▸ **Instruction**
How many lines in the records below contain the string "order"? Case matters. Reply with the number alone.
===== Supplied data
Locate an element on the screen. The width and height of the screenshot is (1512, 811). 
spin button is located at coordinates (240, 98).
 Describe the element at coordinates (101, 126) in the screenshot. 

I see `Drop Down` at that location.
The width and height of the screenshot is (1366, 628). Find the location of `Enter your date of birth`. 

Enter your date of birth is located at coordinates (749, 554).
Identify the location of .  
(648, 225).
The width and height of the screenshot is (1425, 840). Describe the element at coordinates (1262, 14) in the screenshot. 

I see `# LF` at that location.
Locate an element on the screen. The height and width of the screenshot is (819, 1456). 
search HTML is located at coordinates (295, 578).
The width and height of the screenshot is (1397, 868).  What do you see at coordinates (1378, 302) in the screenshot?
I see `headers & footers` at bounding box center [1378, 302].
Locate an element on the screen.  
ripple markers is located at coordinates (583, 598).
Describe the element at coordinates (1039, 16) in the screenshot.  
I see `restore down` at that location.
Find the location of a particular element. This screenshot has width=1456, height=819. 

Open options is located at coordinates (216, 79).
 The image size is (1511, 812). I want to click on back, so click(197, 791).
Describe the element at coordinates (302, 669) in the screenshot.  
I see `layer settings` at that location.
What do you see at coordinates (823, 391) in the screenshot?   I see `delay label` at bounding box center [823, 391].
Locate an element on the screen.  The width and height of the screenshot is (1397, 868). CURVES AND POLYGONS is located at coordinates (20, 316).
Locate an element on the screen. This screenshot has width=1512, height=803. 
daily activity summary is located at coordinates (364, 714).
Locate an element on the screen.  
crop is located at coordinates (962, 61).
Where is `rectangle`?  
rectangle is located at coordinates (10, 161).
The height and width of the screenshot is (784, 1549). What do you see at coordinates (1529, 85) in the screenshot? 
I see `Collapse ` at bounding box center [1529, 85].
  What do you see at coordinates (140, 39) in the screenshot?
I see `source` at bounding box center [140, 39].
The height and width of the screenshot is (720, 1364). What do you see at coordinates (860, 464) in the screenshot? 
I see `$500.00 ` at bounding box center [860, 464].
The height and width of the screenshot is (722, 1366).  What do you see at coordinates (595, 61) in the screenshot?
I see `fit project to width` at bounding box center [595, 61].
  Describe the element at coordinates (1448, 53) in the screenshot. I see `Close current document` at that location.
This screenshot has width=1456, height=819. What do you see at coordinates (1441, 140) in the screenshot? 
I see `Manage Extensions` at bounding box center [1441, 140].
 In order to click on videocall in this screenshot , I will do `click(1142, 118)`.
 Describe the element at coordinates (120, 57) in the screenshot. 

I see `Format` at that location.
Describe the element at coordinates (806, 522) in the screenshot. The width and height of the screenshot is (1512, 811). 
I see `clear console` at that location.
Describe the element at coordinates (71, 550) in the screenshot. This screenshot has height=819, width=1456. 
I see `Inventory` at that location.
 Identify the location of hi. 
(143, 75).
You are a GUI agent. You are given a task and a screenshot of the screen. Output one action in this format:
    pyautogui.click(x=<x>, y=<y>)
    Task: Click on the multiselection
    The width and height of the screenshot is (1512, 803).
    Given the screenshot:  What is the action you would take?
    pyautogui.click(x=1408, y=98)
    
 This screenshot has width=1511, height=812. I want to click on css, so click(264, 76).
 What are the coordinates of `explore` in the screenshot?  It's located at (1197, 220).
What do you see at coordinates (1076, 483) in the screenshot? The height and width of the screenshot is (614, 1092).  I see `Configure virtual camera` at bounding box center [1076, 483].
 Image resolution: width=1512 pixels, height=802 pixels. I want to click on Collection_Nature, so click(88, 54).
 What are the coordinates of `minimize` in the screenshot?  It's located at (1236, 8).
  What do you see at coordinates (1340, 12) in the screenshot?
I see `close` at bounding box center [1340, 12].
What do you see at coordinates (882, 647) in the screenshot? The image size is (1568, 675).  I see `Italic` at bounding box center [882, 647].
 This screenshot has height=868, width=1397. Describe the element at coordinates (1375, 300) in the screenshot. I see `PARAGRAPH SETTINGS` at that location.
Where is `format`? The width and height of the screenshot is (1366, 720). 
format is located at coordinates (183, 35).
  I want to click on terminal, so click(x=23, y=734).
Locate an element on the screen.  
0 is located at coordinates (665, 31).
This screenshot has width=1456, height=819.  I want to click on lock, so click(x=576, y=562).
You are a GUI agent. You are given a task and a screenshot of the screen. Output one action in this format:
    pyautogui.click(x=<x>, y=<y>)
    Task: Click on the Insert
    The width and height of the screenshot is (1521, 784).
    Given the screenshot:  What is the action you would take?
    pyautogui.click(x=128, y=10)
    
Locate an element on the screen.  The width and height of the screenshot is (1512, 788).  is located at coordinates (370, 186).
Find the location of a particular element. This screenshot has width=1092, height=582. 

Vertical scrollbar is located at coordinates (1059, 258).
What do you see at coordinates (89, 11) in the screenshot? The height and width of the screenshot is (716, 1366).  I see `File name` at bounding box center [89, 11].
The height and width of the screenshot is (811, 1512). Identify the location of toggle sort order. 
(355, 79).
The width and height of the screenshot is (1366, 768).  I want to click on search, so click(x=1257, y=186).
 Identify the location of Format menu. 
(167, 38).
==========
▸ **Worked answer**
2